After rereading my last blog post, I realized a couple things I should have made clearer. One, the post was inspired by this blog in The Guardian by Jinan Younis. Jinan Younis is a teenager in England and the blog post is titled "What happened when I started a feminist society at school." It's a good article, and what happened to her and her classmates is horrifying. Read it. Be informed.
Two, this incident where the guy said "See you, baby" to me was not an anomaly. I'd estimate that I get some kind of comment, whistle, or hoot a couple times a week, usually when I'm bicycling, sometimes when I'm walking or taking public transit.
My friend Sebastian left an interesting comment on my previous post. Two of his female friends regularly deal with men they pass on the street telling them to smile. Sebastian lives in Magdeburg, Germany, and was our neighbor when we lived there for a year from 2009-2010. I recall this same thing occasionally happening to me during that time. It's wrapped in a less obvious package than a whistle or hoot, but it's still a man objectifying a woman. By not smiling, the woman is not fitting the man's fantasy Jinan Younis talks about in her blog, so he's trying to rectify that.
I've mentioned that I like making people feel good. One way I've traditionally done this is by smiling at people when I pass them in the street. Lately I've felt like I've been hollered at by men less frequently than in the past, and I wondered why. I realized that I've stopped making eye contact and smiling at people as often as I used to.
This pisses me off. I should not have to stop smiling in order to stop receiving sexist comments. And no woman should have to start smiling in order to fit a man's image of what she should be.
My friend Kashena also left a good comment on my previous post. My favorite part: "Point is - even if it's uncomfortable, even if you feel like you're
doing it 'wrong' - say something, because it's unlikely too many others
The other day at work I was carrying a largeish ladder. I had just finished cleaning port glass windows (I work at a movie theatre) and was going to put the ladder away. A young male co-worker saw me and said, "You shouldn't be carrying that! You need a man" and came running to my "rescue." I said "No, thanks, I'm doing just fine" and continued on my way. He insisted. I insisted. We awkwardly carried the ladder together the rest of the way down the hallway.

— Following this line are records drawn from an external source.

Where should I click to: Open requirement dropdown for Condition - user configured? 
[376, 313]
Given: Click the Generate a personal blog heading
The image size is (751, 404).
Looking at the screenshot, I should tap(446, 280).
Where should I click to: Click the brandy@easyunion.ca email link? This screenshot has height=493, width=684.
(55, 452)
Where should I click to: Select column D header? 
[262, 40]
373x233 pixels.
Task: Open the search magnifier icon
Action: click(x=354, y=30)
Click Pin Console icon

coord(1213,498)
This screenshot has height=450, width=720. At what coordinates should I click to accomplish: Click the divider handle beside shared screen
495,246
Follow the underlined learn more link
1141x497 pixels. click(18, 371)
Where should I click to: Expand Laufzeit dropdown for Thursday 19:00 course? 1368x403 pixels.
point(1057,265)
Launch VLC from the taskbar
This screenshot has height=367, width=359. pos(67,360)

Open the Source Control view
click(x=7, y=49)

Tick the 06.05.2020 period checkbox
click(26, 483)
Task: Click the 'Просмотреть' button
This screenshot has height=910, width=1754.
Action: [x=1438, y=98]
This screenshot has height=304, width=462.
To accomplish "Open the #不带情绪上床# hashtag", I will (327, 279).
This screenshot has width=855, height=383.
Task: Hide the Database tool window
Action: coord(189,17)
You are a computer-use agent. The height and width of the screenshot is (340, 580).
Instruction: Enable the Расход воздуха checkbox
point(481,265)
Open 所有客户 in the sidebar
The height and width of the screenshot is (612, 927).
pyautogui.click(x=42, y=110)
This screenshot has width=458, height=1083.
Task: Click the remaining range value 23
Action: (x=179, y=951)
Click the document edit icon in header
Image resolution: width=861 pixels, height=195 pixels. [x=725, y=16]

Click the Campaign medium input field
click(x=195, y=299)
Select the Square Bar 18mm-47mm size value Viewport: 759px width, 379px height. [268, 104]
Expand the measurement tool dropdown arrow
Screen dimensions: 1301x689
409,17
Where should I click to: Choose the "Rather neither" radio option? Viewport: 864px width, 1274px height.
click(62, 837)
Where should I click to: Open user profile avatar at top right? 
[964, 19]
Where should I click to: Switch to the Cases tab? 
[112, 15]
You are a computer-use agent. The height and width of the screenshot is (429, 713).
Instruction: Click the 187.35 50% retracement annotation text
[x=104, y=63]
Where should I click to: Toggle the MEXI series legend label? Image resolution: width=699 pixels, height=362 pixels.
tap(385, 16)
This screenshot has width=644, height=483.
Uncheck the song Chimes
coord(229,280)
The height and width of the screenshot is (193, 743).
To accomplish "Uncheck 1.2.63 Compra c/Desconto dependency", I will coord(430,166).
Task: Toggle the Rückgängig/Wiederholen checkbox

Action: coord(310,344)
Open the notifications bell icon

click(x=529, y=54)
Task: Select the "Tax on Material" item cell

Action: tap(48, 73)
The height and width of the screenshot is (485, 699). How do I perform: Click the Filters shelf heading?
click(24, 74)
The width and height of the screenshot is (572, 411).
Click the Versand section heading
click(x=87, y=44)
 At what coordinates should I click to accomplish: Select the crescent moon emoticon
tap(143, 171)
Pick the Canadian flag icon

With my own desires to be more outspoken and Kashena's words of wisdom in mind, when my co-worker said "You're the reason chivalry is dead!" I responded with something along the lines of, "You know, I do have a problem with chivalry. I have a problem with the idea that men can do something and women can't. What I would be fine with, however, is if you saw me carrying this ladder and said, 'Hey, that looks heavy, can I help you with it?'" He responded, "That's the same thing!" I said, "No, it's not. That's a co-worker helping a co-worker. Please remember that for next time, and thank you for your help."
I'll keep on carrying ladders and I'll probably continue to keep my guard up when I travel to and from work. It makes me angry that my smile is viewed as an invitation, but you know, if my lack of a smile helps to shatter some guy's fantasy that I'm just a pretty face, I guess that's one way I can communicate with total strangers on the street.